15 / November / 2022
A doce Carolina é uma gota no oceano de pessoas abafadas pela opressão e vergonha de assumir a magoa que existe ao fim do dia.
Uma nota de pesar é algo simples e “fácil” de se fazer, até existem protocolos para isso, mas tem sido muito difícil dissociar o profissionalismo do sentimento de amizade que tínhamos pela Carolina. Já correram muitas linhas com motivos e justificações sobre o que aconteceu, voltou a falar-se da saúde mental e da urgência de estarmos atentos. Já formos deparados com tantos acontecimentos e ao mesmo tempo nada muda.

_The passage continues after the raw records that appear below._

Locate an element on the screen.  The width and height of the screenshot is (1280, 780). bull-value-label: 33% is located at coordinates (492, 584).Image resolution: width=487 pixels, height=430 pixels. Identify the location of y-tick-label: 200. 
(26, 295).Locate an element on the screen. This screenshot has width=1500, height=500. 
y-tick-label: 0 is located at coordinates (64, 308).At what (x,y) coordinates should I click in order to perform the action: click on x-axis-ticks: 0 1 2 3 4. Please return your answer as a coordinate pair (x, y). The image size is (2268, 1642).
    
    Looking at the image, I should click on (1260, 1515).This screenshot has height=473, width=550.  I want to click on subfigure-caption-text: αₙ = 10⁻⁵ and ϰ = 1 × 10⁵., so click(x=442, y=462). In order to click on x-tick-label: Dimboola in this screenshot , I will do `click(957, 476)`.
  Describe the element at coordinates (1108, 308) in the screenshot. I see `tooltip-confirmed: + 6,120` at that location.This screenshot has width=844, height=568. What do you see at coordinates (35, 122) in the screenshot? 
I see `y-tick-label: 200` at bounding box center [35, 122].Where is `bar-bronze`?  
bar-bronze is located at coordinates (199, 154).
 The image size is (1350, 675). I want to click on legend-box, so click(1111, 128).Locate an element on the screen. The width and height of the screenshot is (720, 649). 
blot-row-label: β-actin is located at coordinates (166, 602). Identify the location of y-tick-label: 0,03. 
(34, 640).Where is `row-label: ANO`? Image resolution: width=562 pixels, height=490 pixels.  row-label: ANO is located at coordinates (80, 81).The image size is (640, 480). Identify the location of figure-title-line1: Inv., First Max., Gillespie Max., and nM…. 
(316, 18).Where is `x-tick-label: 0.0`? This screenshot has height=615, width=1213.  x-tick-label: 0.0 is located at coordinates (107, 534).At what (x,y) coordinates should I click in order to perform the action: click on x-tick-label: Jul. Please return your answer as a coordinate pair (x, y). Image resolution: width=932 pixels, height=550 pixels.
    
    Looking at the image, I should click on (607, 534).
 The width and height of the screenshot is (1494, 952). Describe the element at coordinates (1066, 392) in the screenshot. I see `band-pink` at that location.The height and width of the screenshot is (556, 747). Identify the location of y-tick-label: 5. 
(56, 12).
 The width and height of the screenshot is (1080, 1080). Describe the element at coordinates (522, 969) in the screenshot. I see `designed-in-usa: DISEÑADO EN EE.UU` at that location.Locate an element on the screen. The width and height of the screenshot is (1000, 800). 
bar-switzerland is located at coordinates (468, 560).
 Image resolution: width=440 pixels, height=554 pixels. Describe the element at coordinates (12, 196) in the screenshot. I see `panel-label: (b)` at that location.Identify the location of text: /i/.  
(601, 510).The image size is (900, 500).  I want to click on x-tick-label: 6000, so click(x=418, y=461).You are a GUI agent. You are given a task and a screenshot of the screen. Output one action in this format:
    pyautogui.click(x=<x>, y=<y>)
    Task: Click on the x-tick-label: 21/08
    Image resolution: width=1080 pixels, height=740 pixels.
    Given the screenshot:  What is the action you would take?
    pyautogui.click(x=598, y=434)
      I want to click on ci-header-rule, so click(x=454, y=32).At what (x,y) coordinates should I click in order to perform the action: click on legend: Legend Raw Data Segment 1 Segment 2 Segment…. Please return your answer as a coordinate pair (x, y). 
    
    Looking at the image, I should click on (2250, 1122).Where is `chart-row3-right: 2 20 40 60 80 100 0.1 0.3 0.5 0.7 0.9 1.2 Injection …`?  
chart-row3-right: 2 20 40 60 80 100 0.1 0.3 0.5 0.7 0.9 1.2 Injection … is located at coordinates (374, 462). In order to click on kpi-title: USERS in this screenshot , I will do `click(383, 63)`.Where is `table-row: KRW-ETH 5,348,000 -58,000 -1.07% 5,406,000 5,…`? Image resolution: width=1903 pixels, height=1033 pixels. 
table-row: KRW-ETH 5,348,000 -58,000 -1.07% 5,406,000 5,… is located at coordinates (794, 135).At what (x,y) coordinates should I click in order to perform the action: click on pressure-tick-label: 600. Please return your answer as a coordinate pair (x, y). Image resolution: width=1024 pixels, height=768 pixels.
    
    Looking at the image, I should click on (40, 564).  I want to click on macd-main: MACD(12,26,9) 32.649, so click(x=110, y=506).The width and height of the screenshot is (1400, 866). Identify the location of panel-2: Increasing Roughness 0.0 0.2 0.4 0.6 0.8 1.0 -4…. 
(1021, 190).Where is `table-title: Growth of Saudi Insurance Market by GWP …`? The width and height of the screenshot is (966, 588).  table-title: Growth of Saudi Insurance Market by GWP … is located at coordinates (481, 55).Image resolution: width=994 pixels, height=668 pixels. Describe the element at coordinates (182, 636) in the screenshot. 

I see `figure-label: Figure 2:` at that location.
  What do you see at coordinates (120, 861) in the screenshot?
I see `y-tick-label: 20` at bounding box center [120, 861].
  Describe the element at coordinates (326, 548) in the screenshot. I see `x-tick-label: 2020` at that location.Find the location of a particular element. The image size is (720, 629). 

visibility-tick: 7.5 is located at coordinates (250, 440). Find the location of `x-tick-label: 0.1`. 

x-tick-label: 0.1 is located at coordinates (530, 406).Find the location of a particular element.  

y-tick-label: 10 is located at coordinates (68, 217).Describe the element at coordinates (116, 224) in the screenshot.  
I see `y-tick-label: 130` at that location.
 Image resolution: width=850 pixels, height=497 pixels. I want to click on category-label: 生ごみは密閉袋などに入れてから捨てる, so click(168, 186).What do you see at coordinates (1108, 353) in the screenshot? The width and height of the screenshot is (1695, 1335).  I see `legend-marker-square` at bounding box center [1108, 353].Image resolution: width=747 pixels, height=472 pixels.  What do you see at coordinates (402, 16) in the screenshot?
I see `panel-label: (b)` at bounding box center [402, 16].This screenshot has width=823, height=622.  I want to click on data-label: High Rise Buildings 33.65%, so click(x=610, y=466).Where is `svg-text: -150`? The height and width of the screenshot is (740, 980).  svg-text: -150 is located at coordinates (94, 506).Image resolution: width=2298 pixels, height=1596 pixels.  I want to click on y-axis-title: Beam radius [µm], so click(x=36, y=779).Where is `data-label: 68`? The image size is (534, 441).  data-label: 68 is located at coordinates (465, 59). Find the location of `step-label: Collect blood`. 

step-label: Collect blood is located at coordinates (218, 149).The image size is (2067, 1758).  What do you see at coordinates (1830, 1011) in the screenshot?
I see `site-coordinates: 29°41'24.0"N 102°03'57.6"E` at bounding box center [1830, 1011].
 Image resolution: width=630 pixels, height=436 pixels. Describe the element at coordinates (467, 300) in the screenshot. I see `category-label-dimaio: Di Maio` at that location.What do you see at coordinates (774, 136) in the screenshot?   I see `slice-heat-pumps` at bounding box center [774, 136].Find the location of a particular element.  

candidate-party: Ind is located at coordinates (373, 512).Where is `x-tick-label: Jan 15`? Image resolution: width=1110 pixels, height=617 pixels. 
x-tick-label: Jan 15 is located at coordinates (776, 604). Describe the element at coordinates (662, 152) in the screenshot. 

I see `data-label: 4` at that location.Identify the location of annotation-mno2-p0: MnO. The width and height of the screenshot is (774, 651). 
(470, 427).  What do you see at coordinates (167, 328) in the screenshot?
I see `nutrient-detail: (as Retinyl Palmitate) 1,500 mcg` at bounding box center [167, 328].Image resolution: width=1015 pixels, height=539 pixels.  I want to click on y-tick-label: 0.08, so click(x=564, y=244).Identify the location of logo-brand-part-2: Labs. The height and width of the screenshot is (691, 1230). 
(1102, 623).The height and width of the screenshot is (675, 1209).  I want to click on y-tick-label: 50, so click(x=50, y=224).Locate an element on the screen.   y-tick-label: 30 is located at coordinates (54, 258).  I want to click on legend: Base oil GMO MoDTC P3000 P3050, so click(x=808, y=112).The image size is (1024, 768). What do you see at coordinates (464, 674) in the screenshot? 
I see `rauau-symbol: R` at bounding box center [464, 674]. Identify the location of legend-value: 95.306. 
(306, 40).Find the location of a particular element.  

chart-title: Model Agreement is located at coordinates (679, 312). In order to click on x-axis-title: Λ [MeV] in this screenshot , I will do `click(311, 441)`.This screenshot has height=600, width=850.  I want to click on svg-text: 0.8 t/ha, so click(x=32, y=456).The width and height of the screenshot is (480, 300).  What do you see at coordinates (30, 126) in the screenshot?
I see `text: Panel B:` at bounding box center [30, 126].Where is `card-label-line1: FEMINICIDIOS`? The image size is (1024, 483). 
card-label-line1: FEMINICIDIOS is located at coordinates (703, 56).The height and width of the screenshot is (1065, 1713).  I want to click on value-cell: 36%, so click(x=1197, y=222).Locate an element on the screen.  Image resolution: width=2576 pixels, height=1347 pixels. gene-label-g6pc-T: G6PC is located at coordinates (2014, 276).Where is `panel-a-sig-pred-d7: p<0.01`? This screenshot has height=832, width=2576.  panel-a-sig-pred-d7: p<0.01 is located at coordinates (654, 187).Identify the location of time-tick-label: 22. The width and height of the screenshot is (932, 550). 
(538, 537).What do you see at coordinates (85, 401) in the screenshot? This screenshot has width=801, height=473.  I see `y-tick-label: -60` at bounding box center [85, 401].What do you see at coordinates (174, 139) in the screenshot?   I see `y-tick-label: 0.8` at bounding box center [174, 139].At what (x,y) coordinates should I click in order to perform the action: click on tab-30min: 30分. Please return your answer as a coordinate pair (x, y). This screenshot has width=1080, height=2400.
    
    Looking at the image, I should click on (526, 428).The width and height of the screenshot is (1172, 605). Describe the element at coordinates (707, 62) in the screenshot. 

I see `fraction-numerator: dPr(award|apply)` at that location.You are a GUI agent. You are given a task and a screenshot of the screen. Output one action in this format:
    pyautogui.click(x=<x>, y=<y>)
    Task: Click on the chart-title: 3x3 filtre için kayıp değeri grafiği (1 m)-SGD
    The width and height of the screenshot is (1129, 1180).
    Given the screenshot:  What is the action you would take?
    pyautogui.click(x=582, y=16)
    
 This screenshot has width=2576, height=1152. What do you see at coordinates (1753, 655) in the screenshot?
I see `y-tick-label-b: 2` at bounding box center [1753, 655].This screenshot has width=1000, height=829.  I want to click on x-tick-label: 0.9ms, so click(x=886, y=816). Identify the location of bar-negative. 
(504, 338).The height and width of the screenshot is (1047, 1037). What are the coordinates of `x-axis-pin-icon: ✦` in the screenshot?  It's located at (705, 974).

É importante passarmos dos esquemas e da teoria à ação, deixarmos de lado os falsos moralismos e as nobres publicações nas redes sociais e sermos mais humanos no dia-a-dia, que é isso que faz a diferença.
Quem conhecia a Carolina sabia que era uma menina inteligente, cuidadosa, querida e muito preocupada com os outros. Mesmo com o turbilhão de emoções que lhe corriam presenteava todos com a sua doçura e o seu sorriso. A AEVP, quer fazer sentir que na nossa profissão temos de lidar situações e emoções divergentes no dia-a-dia, quem trabalha com vidas é assim mesmo. A nossa imagem é passada para fora como os que “andam com os animais que adoram ao colo e a fazer miminhos”, e isto abafa o que não partilhamos: a perda, a injustiça, o stress, o excesso de trabalho, a incapacidade de salvar todas as vidas no decorrer do dia, a gestão dos clientes e tantas outras causas que nos levam a um esgotamento. É fundamental criar uma rede de ajuda, até fiscalização sobre as equipas e horários de trabalho, que a formação sobre saúde mental não se limite a webinares esporádicos, mas sim que seja lecionada desde a faculdade, ou diríamos até desde o ensino básico e que haja formação continua orientada para a futura profissão.
A Veterinária é muitas vezes vista pela sociedade como uma profissão de bons samaritanos que têm a obrigação de cuidar dos animais, sendo apenas nós os responsáveis por tal. O facto de nós trabalharmos com paixão imensa, não anula que sejamos pessoas a ganhar a vida, contas para pagar e tudo o resto, por isso é importante ressalvar que o problema é mesmo muito maior e tem muitas ramificações a tratar, por isso é urgente que comecemos por algum lado.
Infelizmente, a doce Carolina é uma gota no oceano de pessoas abafadas pela opressão e vergonha de assumir a magoa que existe ao fim do dia. Expressamos mais uma vez um imenso pesar pelo falecimento da nossa amiga. Neste momento de dor e tristeza a AEVP está solidária com a família, amigos e com os colegas da Clínica Veterinária do Carandá.